We have been given many incredible and shocking feuds within the past year. The top three that come to mind and stand out are as listed:
- Jay Lethal vs Silas Young (Last Man Standing match, Death Before Dishonor 2017) Basis: “Silas being somewhat jealous at fact of Lethal being the “golden boy/face” of the company.
- Dalton Castle vs Cody Rhodes (Final Battle 2017, World Title match) Basis: “The dastardly champion feeling threatened at the chase of the beloved face for his title. Doing anything he can to rid of the face.”
- Briscoes vs Bully Ray & Tommy Dreamer (Pinpointing moment: Jay attacking Bully at “Death before Dishonor”, 2017) Basis: There isn’t exactly just one thing to pinpoint from the rest. It started with Bubba/Bully Ray being “adopted” as a veteran presence to make the Briscoes a “Six Man tag team”, and gaining those titles from the Bullet Club (Bucks & Hangman Paige) for a short time. It slowly led to dissension and Jay turning his back on both Bully and his brother, Mark. But as always, Jay and Mark would always be brothers. Which led to Mark helping Jay attack Bully and the aiding Dreamer leading up to Final Battle.
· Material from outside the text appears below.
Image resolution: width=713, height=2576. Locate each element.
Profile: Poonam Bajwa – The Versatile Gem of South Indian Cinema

4. The Young Bucks/Bullet Club
Now, this may be the point where many may stop reading for one reason or another.
As much as this stable are loved, they’re equally as disliked. Whether you want to admit it or not, they are a big “quote on quote” franchise to Ring of Honor. Not only arguably with their ability to turn over slogans and merchandise, but also carrying character and translating it into their “Being The Elite” youtube series.
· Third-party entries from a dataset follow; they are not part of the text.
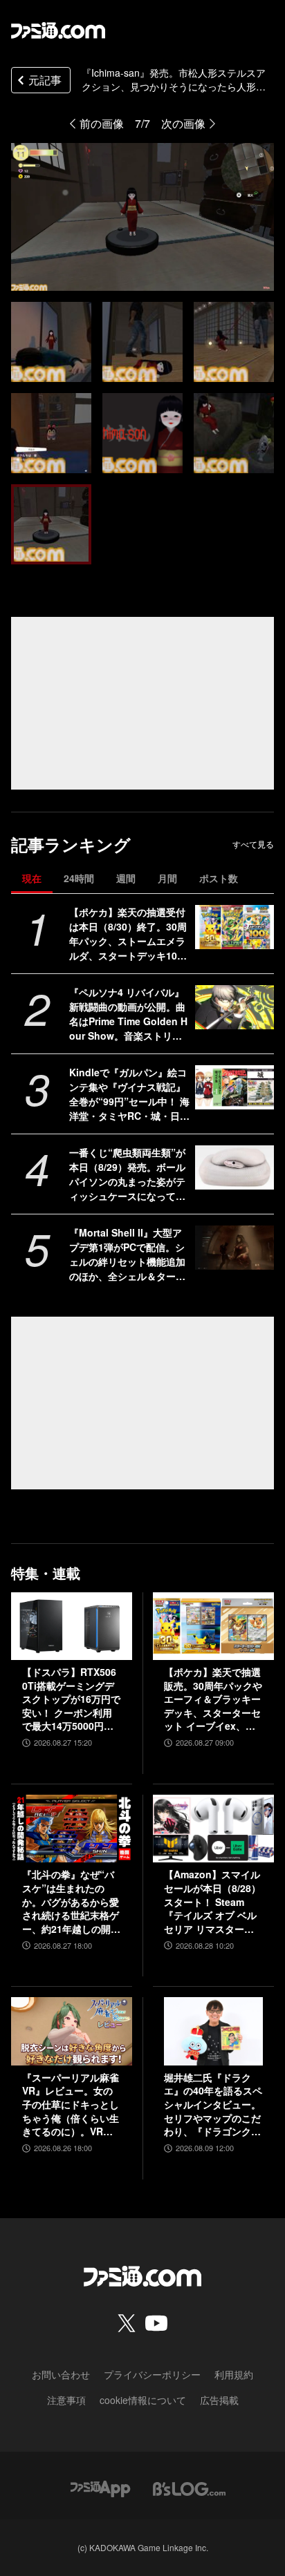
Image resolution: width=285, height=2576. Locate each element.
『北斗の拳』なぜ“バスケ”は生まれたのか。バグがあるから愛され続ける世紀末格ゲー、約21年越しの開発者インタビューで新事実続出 (71, 1902)
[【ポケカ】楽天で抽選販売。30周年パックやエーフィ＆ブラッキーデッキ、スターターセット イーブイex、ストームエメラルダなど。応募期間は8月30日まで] (213, 1626)
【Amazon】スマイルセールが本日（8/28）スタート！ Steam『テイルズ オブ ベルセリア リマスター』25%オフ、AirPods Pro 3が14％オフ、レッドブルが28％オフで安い (213, 1902)
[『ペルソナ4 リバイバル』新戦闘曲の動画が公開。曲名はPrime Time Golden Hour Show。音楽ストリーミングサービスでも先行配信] (234, 1007)
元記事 (45, 80)
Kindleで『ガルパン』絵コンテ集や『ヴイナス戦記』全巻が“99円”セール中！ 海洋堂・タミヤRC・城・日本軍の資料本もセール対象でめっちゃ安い (129, 1094)
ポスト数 (218, 878)
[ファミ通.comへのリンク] (58, 30)
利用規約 (233, 2374)
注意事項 (66, 2400)
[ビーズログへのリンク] (189, 2487)
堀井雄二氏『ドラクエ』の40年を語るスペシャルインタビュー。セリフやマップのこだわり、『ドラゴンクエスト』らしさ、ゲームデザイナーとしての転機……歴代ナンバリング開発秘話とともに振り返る (213, 2105)
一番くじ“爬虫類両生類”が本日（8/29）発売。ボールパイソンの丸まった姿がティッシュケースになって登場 (127, 1174)
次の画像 (183, 123)
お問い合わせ (61, 2374)
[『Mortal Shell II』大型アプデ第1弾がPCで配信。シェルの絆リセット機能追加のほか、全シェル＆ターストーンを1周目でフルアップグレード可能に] (234, 1247)
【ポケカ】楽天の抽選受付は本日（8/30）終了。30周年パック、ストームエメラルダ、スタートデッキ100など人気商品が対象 (128, 934)
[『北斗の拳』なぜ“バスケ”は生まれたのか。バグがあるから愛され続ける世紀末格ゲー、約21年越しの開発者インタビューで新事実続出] (71, 1828)
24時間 (79, 878)
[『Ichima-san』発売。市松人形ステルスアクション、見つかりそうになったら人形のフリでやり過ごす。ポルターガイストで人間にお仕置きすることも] (51, 342)
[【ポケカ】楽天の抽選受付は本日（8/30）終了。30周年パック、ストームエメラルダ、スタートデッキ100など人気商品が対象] (234, 927)
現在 (32, 878)
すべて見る (253, 844)
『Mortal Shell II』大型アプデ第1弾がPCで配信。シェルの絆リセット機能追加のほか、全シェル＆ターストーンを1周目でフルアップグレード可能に (127, 1254)
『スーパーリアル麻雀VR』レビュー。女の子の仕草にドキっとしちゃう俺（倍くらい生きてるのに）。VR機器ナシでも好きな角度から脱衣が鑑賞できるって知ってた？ (70, 2105)
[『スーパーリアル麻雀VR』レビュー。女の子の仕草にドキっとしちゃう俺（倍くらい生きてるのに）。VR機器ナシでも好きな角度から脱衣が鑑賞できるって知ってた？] (71, 2031)
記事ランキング (71, 844)
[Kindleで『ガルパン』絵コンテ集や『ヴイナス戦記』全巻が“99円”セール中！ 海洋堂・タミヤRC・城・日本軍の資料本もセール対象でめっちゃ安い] (234, 1087)
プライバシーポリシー (152, 2374)
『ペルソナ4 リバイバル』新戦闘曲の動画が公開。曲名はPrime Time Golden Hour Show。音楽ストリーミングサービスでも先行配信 (128, 1014)
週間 (126, 878)
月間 (167, 878)
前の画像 (102, 123)
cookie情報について (143, 2400)
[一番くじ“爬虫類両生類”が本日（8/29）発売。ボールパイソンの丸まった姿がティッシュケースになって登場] (234, 1167)
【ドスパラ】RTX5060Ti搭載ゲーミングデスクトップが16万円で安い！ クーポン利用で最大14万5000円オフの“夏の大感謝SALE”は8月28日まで (71, 1699)
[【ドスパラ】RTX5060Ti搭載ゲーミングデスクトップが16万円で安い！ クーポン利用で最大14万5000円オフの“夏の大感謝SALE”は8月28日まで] (71, 1626)
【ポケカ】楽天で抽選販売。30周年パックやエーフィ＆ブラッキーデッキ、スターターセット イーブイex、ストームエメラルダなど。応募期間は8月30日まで (213, 1699)
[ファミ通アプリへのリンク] (100, 2487)
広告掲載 (219, 2400)
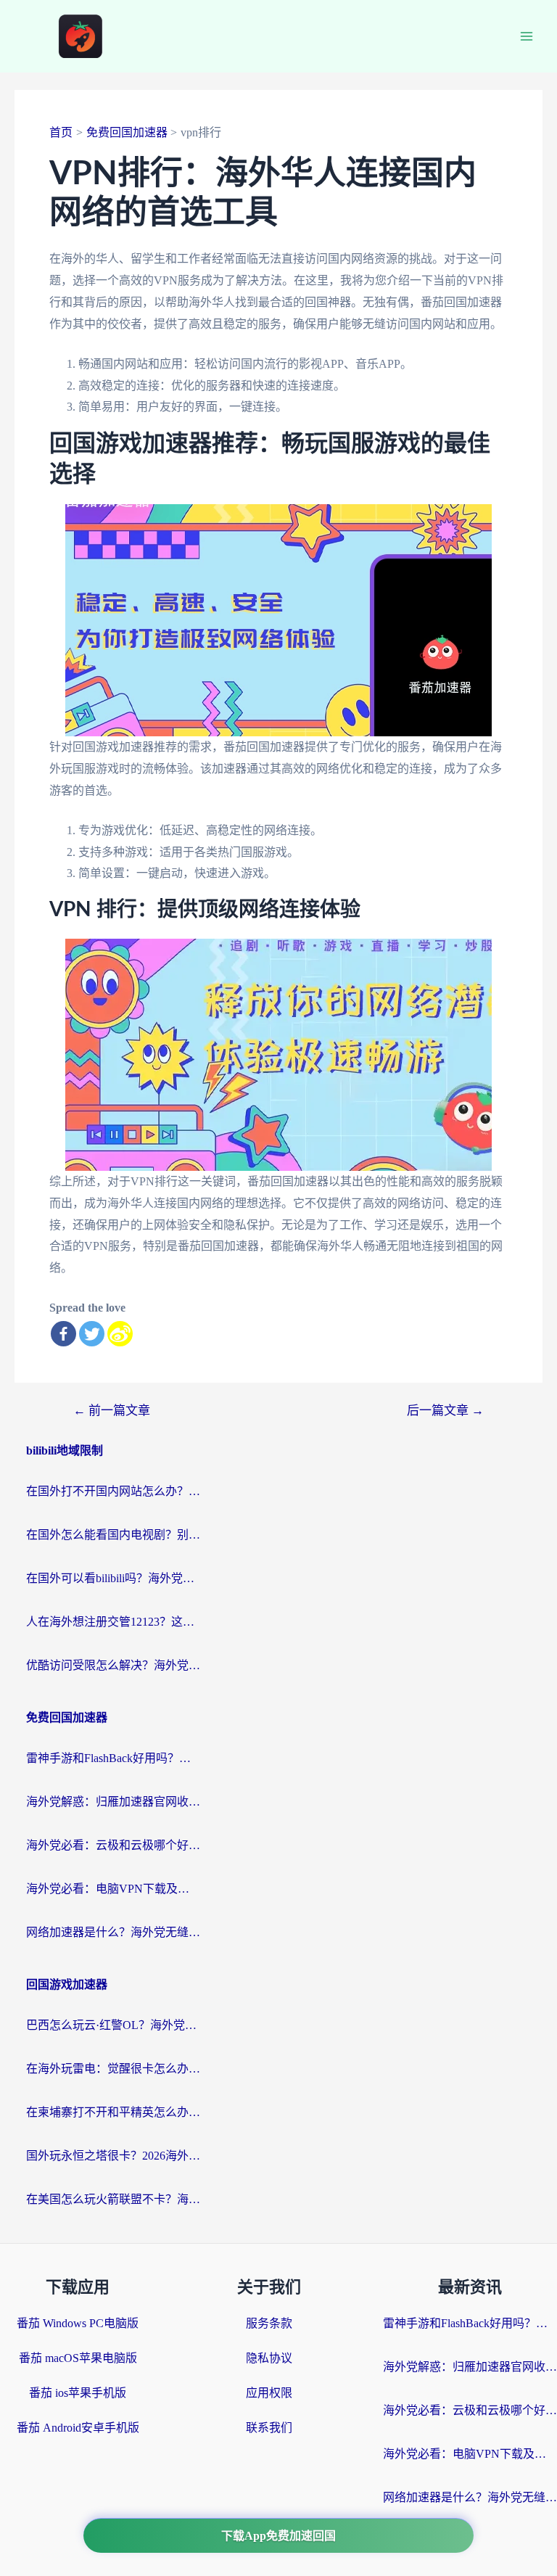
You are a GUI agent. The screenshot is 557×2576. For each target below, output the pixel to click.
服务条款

You can discuss how long and how many titles they’ve held. Three time ROH tag team champions, SIX time IWGP Jr. Heavyweight tag team champions, etc. Not only surrounded in accolades, but also controversy. From their use of familiar slogans and gestures, and even their style of wrestling, which had gotten them hit with a hefty “Cease and Desist” from Vince McMahon AND even with something serious, they managed to turn it into golden merchandise opportunities.
They’re intelligent when it comes to “Killing The Business”, and you can’t help but respect that.
5. Showcasing Talent
Ring of Honor never fail when it comes to showing us the faith they have in their roster. Every week, we get something a little different. Case in point, at ‘Final Battle”, we were given a taste of a possible feud between Marty Scurll and Jay Lethal. Not only with matchups, but it’s been a year of standouts. Silas Young, Flip Gordon, Matt Taven, even Cody Rhodes reinventing himself. They always find a way to mix things up, and keep the viewers on their toes and tuning in.
Regardless of reason, Ring of Honor is a company to be paying attention to. They continue to make waves within the world of independent and professional wrestling. You can label them however you’d like based of individual preference, but they’re certainly not fitting under the “Little league” definition.